O retorno de Eduard Malofeev


Vivia-se o ano de 1972 quando um dos maiores ídolos do Dinamo Minsk começou a cogitar pendurar as chuteiras. Com uma lesão na cartilagem do menisco de um de seus joelhos, não tinha as melhores condições de prosseguir. Sem o craque, que por um tempo insistiu, tentou seguir jogando, o clube acabou rebaixado em 1973. Foi a gota d’água.
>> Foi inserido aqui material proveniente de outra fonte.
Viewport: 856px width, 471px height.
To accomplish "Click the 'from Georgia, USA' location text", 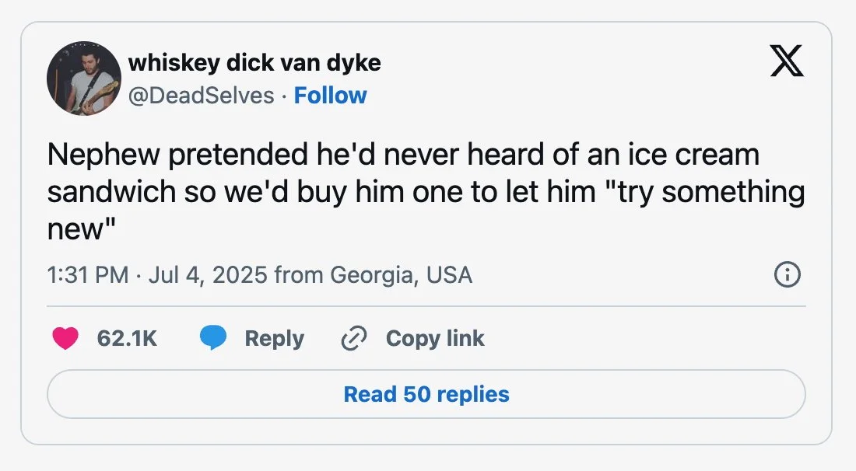I will tap(374, 275).
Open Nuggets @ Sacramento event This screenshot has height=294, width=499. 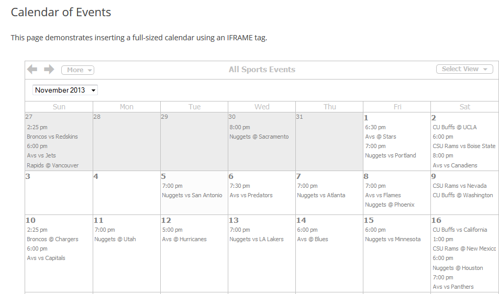pyautogui.click(x=259, y=137)
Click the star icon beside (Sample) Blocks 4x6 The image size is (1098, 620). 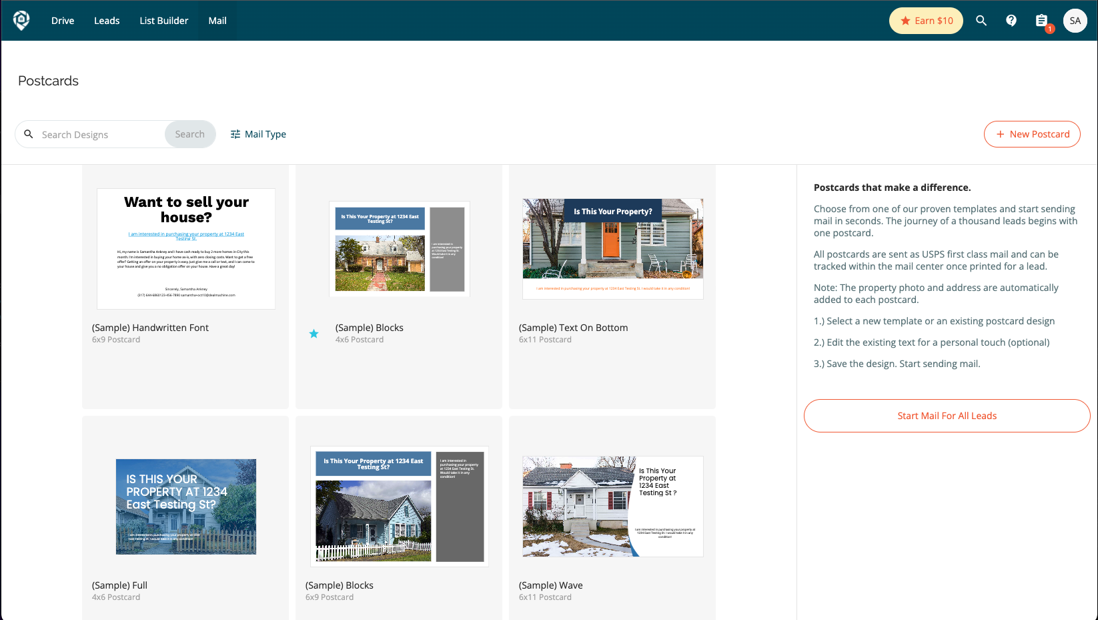point(314,334)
Depois de fazer 278 jogos pela equipe, anotando 114 gols, e representando a seleção soviética em mais de 40 partidas, inclusive na Copa do Mundo de 1966, Malofeev parou de vez e começou a orientar as equipes de base do clube. Tinha 33 para 34 anos. Tinha também muitas ideias. “Não há ninguém em Belarus com sua energia e otimismo”, disse Gennadiy Abramovich, que atuou brevemente com Malofeev, ao jornalista Jonathan Wilson, em A Pirâmide Invertida.

A afirmação como treinador veio logo. Em 1975, fez uma viagem de cerca de 350 quilômetros até Brest, onde assumiu o Dinamo local. Nascia um jeito de jogar futebol que se contrapunha à abordagem tradicional dos russos. Avesso à ciência de gente como Valeriy Lobanovskyi, ídolo do Dynamo de Kiev, Malofeev propunha um futebol sincero.

Segundo Abramovich, tratava-se de um jogo “sem provocar lesões, sem choques, sem empurrões: só se chutava a bola. Sem dar dinheiro a árbitros. E futebol puro, de ataque. Futebol do coração, não da cabeça”. Enquanto Lobanovsikyi, e é inevitável contrapor um ao outro, buscava informações sobre seus jogadores em exames e relatórios, privilegiando o time em detrimento do atleta e honrando uma tradição que passou por nomes como Viktor Maslov e Boris Arkadiev, Malofeev explorava a psique de seus comandados.

Eduard Malofeev 1982
Foto: Desconhecido/Arte: O Futebólogo

Não é que Eduard ignorasse a importância do coletivo. Seu objetivo era, o mais das vezes, obter uma unidade, mas a partir da individualidade de atletas conscientes de suas obrigações e do potencial de seus pés. Como em uma dança, em que da bem-sucedida expressão individual dos bailantes resulta uma bela exibição universal. Era isso que diferenciava Malofeev de Lobanovskyi, para o qual o time era uma máquina e os jogadores engrenagens.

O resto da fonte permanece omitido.